Biological characterization of A-ring steroids

Hydroxylated 2,19-methylene-bridged androstenediones were designed as potential mimics of enzyme oxidized intermediates of androstenedione. These compounds exhibited competitive inhibition with low micromolar affinities for aromatase. These inhibitory constants (K_i values) were 10 times greater than the 2,19-methylene-bridged androstenedione constant (K_i = 35–70 nM). However, expansion of the 2,19-carbon bridge to ethylene increased aromatase affinity by 10-fold (K_i = 2 nM). Substitution pf a methylene group with oxygen and sulfur in this expanded bridge resulted in K_i values of 7 and 20 nM, respectively. When the substituent was an NH group, the apparent inhibitory kinetics changed from competitive to uncompetitive. All of these analogs exhibited time-dependent inhibition of aromatase activity following preincubation of the inhibitor with human placental microsomes prior to measuring residual enzyme activity. Part of this inhibition was NADPH cofactor-dependent for the 2,19-methyleneoxy- but not for the 2,19-ethylene-bridged androstenedione.
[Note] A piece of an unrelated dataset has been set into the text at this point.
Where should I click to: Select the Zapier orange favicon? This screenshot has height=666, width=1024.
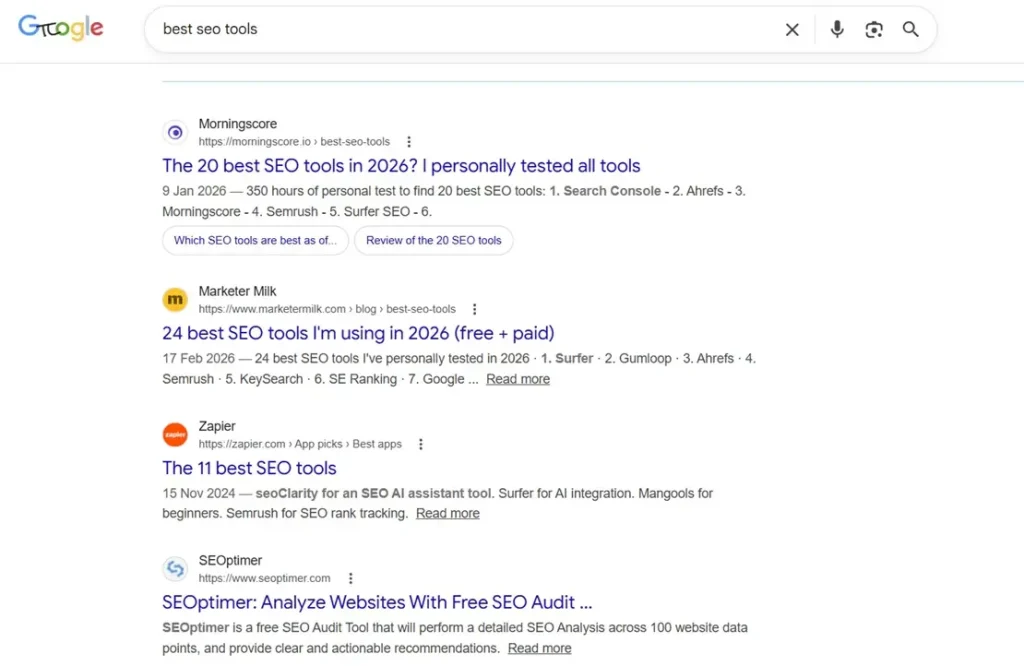point(175,434)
The time-dependent inhibition for these four analogs was very rapid since they exhibited τ₅₀ values, the t_1/2 for enzyme inhibition at infinite inhibitor concentration, of 1 to 3 min. These A-ring-bridged androstenedione analogs represent a novel series of potent steroidal aromatase inhibitors. The restrained A-ring bridge containing CH₂, O, S, or NH could effectively coordinate with the heme of the P450 aromatase to allow the tight-binding affinities reflected by their nanomolar K_i values.